The lush property, which basks in the shadow of Camelback Mountain at 56th Street and Lincoln Drive, was zoned for 1-acre residential lots before it even was a part of Paradise Valley, Gilbert said. When the hotel was built, it got an exception to the zoning. When Paradise Valley annexed the property it granted an “entitlement as a nonconforming use,” Gilbert said.
That would indicate that either homes or a hotel or both would be acceptable options for the property’s future, although that matter is still in dispute.
Mountain Shadows employed about 250 people in the height of the winter tourist season, said Jim Ryan, the resort’s last general manager.
Only about 100 were still on board at the end.
They work for Marriott International, which manages the property but is a separate company from Host Marriott. Marriott International has found jobs at other properties for about 80 percent of those who wanted to stay with the company, Ryan said. He is one of the 20 percent on severance.
“The miracle here has been the (employees),” Ryan said. “They were committed to the last.” Several returned to their former workplace this week to say goodbye.
“It’s very sad time. We considered this our home,” said Jim Rose, who was general manager from 1987 to 2002. “It’s been a great run for Mountain Shadows. She gave us everything she had, right to the last moment.”
Loretta Armigo worked in Mountain Shadows’ beauty salon for 20 years before she retired nine years ago.
“I have a lot of great memories,” she said. Armigo remembers such celebrities as Lanie Kazan, Liz Taylor and the McGuire Sisters having their hair styled.
“That Dorothy McGuire — she was a nice gal,” Armigo said.
While the employees move on with their memories, nearby residents such as Murdock are staying put and grieving the loss of the resort. “We bought our home here because of this hotel,” Murdock said.
So did Libby Williams and her husband, who, like the Murdocks, moved into one of the residential communities clustered around the resort and used the facilities as the hub or their social lives.
“It just made this the perfect place to live,” Williams said. “When family would come to visit, it was so marvelous to just order room service.”

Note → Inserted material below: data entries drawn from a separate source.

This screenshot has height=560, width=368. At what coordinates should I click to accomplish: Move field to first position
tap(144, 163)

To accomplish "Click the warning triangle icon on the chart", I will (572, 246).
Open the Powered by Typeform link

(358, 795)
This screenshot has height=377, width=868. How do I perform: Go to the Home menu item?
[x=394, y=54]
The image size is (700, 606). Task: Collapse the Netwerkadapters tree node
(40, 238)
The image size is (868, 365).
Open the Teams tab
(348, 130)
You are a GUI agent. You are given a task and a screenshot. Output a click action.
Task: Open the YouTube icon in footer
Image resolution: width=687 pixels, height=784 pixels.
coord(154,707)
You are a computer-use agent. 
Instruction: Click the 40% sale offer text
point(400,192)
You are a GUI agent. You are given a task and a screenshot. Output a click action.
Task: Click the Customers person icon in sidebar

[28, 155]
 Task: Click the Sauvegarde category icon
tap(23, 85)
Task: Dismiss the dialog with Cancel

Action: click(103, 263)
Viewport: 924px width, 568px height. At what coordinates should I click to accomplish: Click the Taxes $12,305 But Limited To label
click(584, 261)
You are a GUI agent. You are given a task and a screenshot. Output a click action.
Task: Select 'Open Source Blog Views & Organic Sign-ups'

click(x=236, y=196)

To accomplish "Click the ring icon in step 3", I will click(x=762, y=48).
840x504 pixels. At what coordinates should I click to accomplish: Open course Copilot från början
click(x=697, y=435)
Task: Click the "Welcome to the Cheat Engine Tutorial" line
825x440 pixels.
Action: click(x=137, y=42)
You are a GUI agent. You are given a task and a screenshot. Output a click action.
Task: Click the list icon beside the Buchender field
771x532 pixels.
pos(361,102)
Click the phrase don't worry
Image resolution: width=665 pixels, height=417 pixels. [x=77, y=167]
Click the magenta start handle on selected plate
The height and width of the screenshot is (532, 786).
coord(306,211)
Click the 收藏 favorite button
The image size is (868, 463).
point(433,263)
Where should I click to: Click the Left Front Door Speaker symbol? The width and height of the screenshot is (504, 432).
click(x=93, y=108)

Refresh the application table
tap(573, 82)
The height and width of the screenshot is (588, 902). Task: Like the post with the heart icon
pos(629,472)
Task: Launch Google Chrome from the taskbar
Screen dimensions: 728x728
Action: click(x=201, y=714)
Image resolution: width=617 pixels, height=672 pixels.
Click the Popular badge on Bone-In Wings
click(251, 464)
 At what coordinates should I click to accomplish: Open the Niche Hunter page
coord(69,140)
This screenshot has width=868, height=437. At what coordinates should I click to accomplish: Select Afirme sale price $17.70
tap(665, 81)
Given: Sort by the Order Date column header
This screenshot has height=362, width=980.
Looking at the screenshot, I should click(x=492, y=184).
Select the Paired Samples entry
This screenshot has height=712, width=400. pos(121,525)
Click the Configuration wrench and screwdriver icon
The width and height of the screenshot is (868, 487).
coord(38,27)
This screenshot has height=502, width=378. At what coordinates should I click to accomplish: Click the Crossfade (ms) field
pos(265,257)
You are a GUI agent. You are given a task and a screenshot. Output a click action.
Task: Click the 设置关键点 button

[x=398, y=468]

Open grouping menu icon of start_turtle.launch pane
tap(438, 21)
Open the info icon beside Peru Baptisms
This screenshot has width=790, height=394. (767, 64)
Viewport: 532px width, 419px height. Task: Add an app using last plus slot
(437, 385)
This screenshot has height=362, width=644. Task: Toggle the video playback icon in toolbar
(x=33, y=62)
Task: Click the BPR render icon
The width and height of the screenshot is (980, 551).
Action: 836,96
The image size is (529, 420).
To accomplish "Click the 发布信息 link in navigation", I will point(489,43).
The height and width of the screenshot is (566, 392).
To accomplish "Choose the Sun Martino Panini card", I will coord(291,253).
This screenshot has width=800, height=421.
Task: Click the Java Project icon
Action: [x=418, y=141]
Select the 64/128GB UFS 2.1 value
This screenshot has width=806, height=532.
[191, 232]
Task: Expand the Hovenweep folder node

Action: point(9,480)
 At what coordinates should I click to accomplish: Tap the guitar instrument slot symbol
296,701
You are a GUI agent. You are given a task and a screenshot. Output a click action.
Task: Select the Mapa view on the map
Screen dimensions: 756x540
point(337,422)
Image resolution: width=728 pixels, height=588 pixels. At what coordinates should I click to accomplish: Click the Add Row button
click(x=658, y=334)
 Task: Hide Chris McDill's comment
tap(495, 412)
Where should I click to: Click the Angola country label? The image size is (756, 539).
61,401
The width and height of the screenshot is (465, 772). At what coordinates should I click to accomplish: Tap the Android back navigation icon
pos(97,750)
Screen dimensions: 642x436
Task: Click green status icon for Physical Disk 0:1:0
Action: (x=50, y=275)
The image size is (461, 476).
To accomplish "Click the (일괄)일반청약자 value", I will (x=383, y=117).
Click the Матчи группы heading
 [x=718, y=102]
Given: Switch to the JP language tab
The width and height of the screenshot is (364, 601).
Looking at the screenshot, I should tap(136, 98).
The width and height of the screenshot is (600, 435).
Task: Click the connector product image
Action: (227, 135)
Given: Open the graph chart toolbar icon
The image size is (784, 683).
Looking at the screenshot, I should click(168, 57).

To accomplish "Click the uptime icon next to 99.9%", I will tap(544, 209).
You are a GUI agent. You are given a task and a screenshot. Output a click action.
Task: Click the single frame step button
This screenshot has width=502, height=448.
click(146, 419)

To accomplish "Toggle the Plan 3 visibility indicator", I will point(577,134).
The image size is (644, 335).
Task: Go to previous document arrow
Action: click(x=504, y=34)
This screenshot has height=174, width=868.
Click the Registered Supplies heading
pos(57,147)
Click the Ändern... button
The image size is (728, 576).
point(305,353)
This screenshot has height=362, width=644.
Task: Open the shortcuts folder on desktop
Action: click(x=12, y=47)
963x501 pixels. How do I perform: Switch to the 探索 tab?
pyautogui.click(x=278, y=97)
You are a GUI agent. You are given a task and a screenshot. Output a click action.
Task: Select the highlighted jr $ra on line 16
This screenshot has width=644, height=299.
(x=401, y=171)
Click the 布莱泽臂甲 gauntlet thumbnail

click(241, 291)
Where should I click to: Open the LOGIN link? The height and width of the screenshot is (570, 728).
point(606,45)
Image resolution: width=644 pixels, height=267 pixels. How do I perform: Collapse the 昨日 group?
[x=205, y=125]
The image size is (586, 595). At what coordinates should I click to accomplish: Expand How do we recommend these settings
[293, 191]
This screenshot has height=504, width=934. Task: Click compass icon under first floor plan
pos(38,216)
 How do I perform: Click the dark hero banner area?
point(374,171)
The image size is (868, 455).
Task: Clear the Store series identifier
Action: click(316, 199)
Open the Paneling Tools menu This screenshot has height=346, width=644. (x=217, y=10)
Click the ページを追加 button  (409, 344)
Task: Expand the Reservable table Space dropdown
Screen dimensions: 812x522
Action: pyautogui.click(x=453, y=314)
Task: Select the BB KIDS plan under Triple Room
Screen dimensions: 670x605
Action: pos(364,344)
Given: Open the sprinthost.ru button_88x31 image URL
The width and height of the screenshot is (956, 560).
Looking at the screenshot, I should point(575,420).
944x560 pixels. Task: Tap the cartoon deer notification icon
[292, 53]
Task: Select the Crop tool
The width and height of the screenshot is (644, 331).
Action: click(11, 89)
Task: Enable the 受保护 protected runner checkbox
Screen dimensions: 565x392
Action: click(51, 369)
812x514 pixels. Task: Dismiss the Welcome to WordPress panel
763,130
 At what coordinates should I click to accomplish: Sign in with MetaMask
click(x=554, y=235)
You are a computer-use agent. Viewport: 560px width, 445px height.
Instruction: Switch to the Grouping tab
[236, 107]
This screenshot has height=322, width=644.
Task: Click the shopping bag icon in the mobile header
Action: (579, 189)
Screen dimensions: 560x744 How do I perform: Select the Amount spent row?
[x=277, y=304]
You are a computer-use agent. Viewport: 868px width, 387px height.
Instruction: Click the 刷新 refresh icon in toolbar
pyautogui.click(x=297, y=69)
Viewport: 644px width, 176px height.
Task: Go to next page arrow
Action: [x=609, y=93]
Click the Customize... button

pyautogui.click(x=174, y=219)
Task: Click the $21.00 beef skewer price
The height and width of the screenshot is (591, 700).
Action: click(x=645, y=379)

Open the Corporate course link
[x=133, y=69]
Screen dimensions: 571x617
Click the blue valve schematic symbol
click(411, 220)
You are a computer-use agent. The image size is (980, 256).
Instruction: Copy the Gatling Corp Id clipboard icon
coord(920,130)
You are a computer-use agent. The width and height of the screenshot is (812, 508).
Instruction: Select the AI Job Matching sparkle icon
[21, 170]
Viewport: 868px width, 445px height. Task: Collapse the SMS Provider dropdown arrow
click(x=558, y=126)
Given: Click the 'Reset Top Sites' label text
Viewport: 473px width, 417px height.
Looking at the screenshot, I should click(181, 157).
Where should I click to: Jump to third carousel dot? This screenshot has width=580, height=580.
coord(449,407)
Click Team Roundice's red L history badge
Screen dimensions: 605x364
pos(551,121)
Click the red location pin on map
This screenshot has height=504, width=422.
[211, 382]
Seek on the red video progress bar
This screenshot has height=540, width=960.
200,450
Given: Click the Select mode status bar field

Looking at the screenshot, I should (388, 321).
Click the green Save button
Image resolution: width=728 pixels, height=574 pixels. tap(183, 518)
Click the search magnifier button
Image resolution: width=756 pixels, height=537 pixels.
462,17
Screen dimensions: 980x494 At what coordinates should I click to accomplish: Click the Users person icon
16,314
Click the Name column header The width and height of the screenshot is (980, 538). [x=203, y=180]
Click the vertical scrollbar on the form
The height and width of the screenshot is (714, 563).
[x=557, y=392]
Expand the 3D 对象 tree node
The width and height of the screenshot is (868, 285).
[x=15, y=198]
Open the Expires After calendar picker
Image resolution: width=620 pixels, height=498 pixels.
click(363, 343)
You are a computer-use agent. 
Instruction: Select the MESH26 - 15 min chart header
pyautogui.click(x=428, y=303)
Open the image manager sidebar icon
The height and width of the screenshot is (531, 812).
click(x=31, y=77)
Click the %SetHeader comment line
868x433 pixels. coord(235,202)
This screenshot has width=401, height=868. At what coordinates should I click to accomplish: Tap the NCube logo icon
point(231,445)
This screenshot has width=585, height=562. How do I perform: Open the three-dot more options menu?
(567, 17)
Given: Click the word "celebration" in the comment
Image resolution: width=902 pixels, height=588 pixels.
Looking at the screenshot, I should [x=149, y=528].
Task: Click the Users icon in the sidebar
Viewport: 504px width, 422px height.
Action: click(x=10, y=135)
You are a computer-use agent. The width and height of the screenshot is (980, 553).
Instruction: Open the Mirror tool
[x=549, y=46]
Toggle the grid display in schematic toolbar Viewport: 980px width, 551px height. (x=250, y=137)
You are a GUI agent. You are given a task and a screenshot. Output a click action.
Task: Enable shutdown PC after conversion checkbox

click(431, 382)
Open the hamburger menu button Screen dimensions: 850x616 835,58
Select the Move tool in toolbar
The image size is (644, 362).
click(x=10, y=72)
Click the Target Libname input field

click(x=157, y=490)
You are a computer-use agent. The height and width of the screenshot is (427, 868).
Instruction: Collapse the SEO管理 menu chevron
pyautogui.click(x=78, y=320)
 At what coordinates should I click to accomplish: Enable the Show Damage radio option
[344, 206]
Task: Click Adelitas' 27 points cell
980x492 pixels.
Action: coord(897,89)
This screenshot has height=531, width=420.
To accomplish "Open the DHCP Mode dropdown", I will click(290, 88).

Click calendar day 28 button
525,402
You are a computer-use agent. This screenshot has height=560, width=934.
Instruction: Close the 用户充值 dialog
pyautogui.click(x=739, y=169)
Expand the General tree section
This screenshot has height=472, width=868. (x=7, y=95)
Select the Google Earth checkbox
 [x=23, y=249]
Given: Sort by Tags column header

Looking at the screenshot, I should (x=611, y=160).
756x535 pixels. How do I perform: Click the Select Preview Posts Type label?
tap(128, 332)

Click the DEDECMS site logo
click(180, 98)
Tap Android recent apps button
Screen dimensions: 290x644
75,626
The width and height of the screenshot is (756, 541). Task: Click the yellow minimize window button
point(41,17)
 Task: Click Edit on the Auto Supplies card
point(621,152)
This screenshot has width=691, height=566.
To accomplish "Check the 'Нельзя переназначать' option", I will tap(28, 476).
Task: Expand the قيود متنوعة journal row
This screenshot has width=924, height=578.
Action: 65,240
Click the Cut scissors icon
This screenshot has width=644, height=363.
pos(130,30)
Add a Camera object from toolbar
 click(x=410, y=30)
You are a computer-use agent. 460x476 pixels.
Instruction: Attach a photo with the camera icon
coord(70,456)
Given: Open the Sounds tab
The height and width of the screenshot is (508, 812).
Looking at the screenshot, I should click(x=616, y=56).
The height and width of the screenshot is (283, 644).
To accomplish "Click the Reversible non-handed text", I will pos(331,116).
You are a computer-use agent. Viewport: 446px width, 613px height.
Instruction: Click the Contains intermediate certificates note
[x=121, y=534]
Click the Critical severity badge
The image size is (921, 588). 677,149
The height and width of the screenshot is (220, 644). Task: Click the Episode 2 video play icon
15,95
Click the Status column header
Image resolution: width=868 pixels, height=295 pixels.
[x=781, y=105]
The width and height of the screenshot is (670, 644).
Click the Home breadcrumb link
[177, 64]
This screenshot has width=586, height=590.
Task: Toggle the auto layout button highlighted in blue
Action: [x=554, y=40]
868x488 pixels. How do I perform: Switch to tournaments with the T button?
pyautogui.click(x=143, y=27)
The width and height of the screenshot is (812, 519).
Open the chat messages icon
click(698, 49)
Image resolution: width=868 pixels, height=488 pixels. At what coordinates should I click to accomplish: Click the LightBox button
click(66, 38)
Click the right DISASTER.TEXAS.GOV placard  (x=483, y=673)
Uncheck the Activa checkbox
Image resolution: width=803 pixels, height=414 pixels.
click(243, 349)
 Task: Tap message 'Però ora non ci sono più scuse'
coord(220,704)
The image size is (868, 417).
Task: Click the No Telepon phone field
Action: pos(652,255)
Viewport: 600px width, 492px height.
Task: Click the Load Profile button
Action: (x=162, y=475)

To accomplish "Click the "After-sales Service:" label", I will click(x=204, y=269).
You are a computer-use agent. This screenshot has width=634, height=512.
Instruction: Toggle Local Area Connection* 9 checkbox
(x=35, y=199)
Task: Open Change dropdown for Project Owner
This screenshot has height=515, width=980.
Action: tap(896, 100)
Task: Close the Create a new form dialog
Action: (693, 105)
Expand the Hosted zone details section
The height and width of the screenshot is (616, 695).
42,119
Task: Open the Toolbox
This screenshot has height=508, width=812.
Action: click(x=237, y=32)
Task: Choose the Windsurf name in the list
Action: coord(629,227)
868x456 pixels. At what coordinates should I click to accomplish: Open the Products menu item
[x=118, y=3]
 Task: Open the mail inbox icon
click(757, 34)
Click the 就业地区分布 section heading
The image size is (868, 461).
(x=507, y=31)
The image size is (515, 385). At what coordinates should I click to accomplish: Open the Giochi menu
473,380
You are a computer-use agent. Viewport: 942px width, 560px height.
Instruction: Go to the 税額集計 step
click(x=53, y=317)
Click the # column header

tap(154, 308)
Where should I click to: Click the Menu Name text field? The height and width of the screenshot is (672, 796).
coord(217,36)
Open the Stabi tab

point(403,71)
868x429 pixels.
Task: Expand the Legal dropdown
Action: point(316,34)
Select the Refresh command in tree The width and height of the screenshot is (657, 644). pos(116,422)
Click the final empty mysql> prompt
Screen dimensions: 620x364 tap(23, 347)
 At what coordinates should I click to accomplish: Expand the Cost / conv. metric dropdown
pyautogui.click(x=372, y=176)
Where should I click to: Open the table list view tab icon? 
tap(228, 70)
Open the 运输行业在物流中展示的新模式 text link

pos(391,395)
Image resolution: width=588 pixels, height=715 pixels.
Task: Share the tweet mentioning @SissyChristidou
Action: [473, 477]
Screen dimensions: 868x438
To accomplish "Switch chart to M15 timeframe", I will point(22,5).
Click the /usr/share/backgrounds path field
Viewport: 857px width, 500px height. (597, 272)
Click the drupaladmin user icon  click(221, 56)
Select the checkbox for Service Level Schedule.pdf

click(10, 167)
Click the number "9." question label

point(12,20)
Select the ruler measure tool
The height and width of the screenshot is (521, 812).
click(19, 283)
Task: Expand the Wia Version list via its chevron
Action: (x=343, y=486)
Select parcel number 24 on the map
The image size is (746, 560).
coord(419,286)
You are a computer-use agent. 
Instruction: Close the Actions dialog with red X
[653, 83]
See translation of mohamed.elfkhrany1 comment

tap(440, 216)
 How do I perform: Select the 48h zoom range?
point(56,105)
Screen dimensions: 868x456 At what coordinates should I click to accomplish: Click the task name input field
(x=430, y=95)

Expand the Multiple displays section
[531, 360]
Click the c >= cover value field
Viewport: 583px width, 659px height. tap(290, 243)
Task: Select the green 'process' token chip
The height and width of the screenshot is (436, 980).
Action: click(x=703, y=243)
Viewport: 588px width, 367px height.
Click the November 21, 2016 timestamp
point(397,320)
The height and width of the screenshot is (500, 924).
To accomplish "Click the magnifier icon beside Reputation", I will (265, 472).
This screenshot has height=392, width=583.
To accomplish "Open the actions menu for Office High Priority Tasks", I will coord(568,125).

Gusty Ganoni remembers dancing on weekends to the swing band at the Crystal Room, rubbing elbows with such famous folks as Sammy Davis Jr., John Wayne and Bob Hope, who stayed at Mountain Shadows every January until 1994 during the Phoenix Open golf tournament. Steve Hart, now general manager of the JW Marriott Resort at Desert Ridge in Phoenix, was food and beverage manager at Mountain Shadows in the early 1980s. Hart remembers escorting JW Marriott himself around the property and bumping into Hope. The two giants sat and chatted for four hours, Hart said, while he hung on their words.
At least one person has even older memories of the property.
Penny Spray, daughter of Jim Paul, who built the resort in 1959, trained her quarter horses on the property in the 1950s. Another world-famous funny man, Jerry Lewis, stayed in her family’s home while he made movies in the area.
Spray is disappointed in Host Marriott’s decision to close the resort instead of restoring it to its former elegance.
“It’s a far better property than Camelback Inn,” Spray said of a top-of-the-line Marriott-run resort down the road. “And my father feels exactly as I do.”
Paul, now 92, built the resort in 1959 after purchasing the property from a Texas multimillionaire. Mountain Shadows opened Jan. 15, 1959.
In 1964, Paul sold it to Del Webb Corp., and moved on to his next endeavor, Rawhide, an 1880s-era replica Western town that he built in the north Scottsdale desert to house his extensive collection of Old West memorabilia. Marriott Corp., which later spawned Host Marriott and Marriott International, bought the resort in 1981.